EXTRACT:
* BEGIN *

Earl_Lee | June 12, 2013 at 5:49 p.m. ― 10 months, 2 weeks ago

Thanks for taking the time to post back. I just mistakenly assumed that the CFD #4 was Poway and that all the districts that were part of the PUSD had that CFD #4. It's good to know that isn't the case.

I for one think it's WONDERFUL you are going to do more reporting on this issue. I think you should do follow up stories on the CFD on topics including how/when they are refinanced at a lower APR. And to congratulate the areas that have refinanced at lower interest rates & ask tough questions why other areas have NOT refinanced at today's record low interest rates.

It would also be interesting to read about when each CFD area is scheduled to have their debt retired & paid off in in full. As well, it would be interesting to read about under what circumstances the taxes can be extended past the original expiration dates.

I totally agree with you that it can be a complicated system but quite honestly the homeowner should have spotted that they were paying so much more than usual. It should have been a dead give away the % of their total tax they were paying relative to their existing property tax as well as the value of their home.

Anyone that does any amount of due diligence on this issue can see the way they structured these is all quite murky. Look at the verbiage on some of the documents and even a skilled lawyer would probably get confused on the documents with the jargon they use.

I agree with sandiego92064's general premise that this probably isn't happening on a wide scale. It honestly sounds like these were legitimate mistakes by the City of SD. I doubt they would be widespread problems or that there was an intent to cheat taxpayers out of $$.

But I do applaud you for finding out about this & the scary thing is that these taxpayers could have went many years without finding out about it.

* END *

DATASET CONTENT:
* BEGIN *

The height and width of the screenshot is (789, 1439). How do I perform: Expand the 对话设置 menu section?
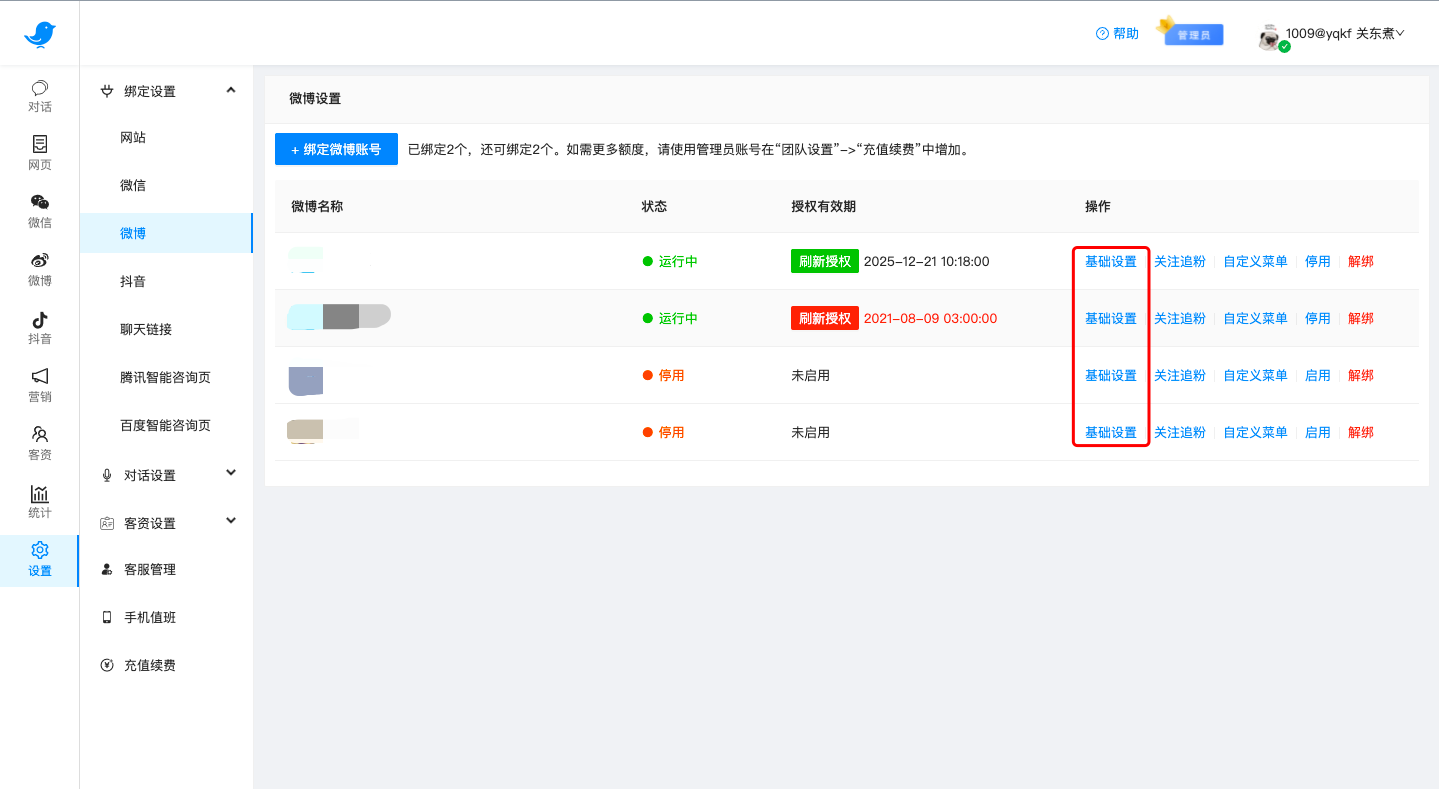pos(165,474)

* END *

PROBLEMS TO SOLVE:
A. List every topic the comment proposes for future reporting on the CFDs.
B. Translate this sentence from the comment into Spanish: "It honestly sounds like these were legitimate mistakes by the City of SD."

CORRECT ANSWERS:
A.
- How and when the CFDs are refinanced at a lower APR
- Congratulating the areas that have refinanced at lower interest rates
- Asking tough questions about why other areas have not refinanced at today's record low interest rates
- When each CFD area is scheduled to have its debt retired and paid off in full
- Under what circumstances the taxes can be extended past the original expiration dates

B. Sinceramente, parece que estos fueron errores legítimos de la Ciudad de SD.